Sámi children’s right to learn their indigenous language and its enforcement at school in Russia
In the Russian Federation, Sámi is one of 47 Indigenous peoples officially recognized as Indigenous peoples. According to the data of the latest Population Census carried out in 2010, there live 1771 Sámi persons in Russia. Most of the Russian Sámi population lives in the territory of the Murmansk Oblast which is part of traditional Sámi land, Sápmi, stretching also to Norway, Sweden and Finland. The Sámi population in the Murmansk Oblast constitutes 1599 persons.
Traditionally, four Sámi languages were used in the territory of the Russian Sápmi. They were Kildin, Skolt, Ter, and Akkala Sámi. The Kildin Sami language is the widest spoken Sami language in the Kola Peninsula and it is the only language that is taught at schools in Russia.
Russia signed and ratified most of the international legal acts guaranteeing the right of Sámi children to learn their language at school. The federal legislation and the legislation of the Murmansk Oblast also provide for this right. Despite its legal recognition, the implementation of the right is challenging. The challenges are of different character: organisational, administrative, personal, legal, etc.
Ekaterina Zmyvalova's PhD project has a multidisciplinary character. It has elements of both legal studies and social science studies. She employs legal method, indigenous methodologies, interviews, and observations.
The objective of the study is to analyse how the right to learn their own language by Sámi children at school in Russia is enforced in the Lovozero village school. To this end, she analyses how the right in focus is set forth in the international law and the Russian federal and regional legislation; discovers Sámi’s experience of the enforcement practice of the right in focus in the Lovozero school; aims to find out what are de facto needs of the Sámi community to be included into in legal rules.
Ekaterina Zmyvalova is a PhD student in Sámi studies at Umeå University.
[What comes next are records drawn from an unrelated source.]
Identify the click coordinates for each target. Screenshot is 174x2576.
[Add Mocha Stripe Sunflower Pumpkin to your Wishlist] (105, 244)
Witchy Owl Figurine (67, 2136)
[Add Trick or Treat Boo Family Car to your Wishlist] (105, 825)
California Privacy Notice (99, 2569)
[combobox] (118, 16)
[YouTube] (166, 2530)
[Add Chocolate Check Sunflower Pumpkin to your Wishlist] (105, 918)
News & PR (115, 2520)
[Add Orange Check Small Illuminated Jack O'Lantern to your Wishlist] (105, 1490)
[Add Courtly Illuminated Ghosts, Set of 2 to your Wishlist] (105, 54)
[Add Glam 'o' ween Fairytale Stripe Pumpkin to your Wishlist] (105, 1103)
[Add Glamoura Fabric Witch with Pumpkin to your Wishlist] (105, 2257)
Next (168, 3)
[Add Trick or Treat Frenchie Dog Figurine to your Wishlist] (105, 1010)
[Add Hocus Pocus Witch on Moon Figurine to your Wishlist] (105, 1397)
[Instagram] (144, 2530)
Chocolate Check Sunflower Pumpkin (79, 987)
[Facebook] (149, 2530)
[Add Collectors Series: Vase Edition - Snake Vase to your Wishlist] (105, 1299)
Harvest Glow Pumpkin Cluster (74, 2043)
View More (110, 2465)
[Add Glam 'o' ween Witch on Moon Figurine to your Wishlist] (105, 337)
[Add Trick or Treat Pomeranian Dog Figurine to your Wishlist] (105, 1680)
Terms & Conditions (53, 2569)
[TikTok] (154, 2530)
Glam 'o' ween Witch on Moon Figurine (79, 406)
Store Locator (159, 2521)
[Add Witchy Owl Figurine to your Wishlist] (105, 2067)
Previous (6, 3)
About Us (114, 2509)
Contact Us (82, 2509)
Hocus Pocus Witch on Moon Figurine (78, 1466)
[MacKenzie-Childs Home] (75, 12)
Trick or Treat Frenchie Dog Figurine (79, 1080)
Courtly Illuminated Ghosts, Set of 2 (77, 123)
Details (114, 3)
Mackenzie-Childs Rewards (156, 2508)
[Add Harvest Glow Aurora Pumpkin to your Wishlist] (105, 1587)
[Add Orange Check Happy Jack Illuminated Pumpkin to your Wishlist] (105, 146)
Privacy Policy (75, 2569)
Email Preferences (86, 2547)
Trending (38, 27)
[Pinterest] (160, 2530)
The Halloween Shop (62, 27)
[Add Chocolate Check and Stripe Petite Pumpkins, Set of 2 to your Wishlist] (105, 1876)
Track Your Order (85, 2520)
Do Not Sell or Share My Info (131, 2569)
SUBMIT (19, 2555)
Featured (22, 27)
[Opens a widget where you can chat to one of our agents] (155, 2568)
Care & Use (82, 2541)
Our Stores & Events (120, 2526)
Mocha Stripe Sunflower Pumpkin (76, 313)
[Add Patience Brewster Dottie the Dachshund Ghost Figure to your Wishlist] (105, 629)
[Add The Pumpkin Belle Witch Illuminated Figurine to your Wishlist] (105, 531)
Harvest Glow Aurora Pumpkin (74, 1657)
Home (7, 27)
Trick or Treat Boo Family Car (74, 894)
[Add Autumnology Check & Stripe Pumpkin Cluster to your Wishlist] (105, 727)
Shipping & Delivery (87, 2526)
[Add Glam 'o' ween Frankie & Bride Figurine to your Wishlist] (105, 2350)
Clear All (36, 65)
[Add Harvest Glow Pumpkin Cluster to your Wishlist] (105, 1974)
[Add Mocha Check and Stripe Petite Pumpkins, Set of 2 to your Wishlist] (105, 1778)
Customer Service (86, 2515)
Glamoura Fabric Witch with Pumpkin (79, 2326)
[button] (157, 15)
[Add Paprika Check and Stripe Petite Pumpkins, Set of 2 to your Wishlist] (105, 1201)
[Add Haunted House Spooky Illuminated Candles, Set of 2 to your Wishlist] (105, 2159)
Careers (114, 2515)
Zmyvalova’s research interests lie in socio-legal studies and indigenous research methodologies. In her PhD project, she examines how the right of the Sámi children in Russia to learn their language at school is enforced.
Zmyvalova published articles and book chapters dedicated to various rights of Indigenous peoples in Russia, inter alia the right to learn their indigenous language and traditional fishing rights. Zmyvalova also committed some of her works to the human rights of indigenous peoples in Russia and challenges of their implementation due to, among other things, impediments to the legal provisions regulating the status of indigenous small-numbered peoples, problematic attribution of individual members of indigenous communities to indigenous small-numbered peoples, the issue is the application of the notion ‘foreign agent’ to individuals and non-commercial organizations, and the state’s pressure on independent indigenous organizations.